● **Stored data entries**:
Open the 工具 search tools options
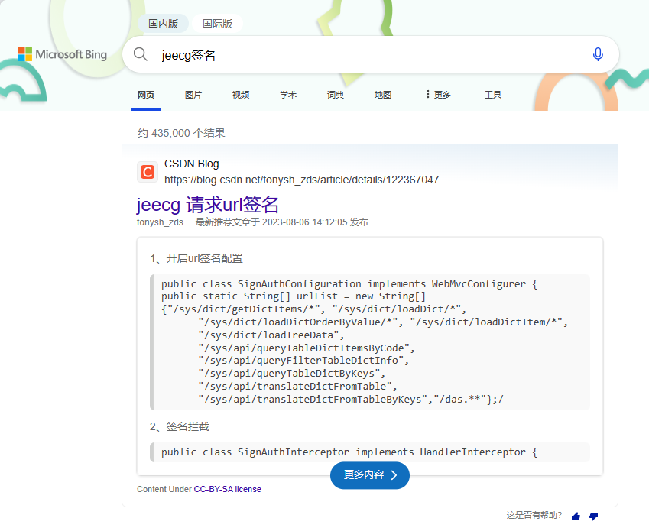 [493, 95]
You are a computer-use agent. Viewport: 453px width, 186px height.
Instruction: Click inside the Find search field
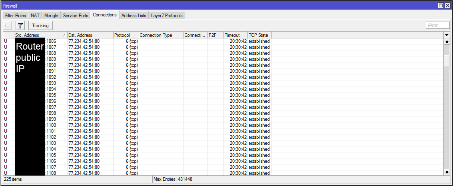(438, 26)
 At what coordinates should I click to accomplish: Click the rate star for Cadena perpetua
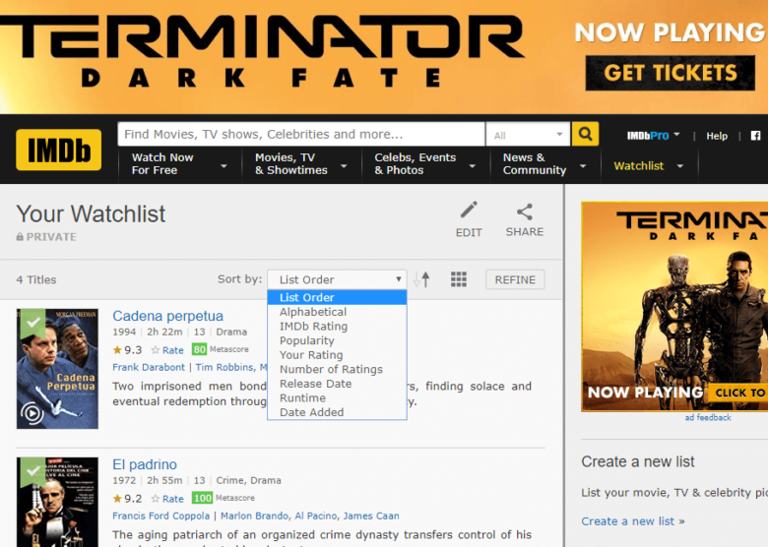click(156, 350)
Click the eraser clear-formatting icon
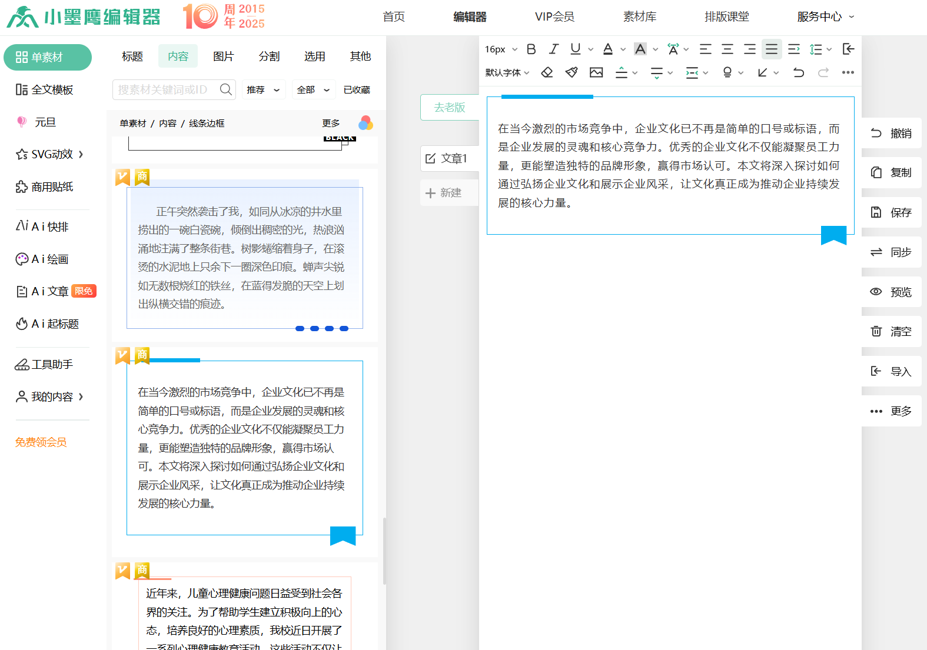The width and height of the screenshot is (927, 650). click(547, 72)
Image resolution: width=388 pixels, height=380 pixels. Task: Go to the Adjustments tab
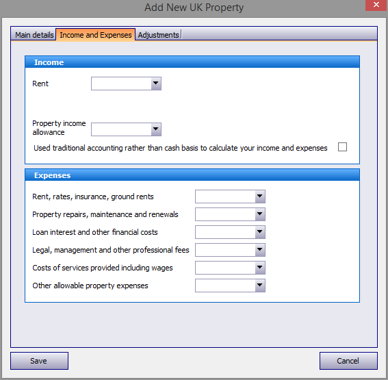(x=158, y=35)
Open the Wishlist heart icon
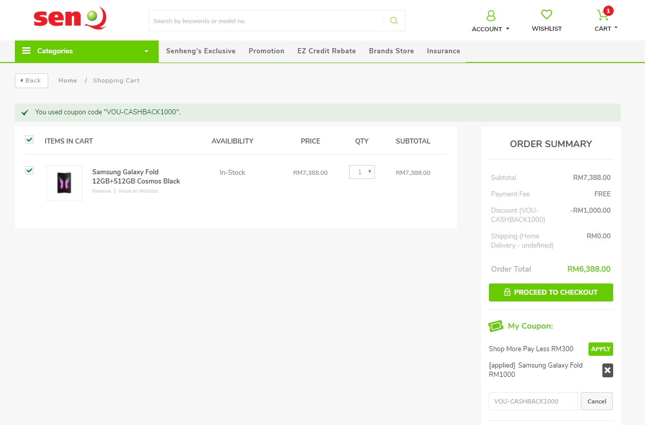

● **INSTRUCTIONS TO FOLLOW**: Beginning with the line that contains "Click the eraser clear-formatting icon", repeat every remaining line of the data exactly, the last line included, and omit pictures.

● **TASK RESULT**:
Click the eraser clear-formatting icon
The width and height of the screenshot is (927, 650). click(547, 72)
Image resolution: width=388 pixels, height=380 pixels. Task: Go to the Adjustments tab
(x=158, y=35)
Open the Wishlist heart icon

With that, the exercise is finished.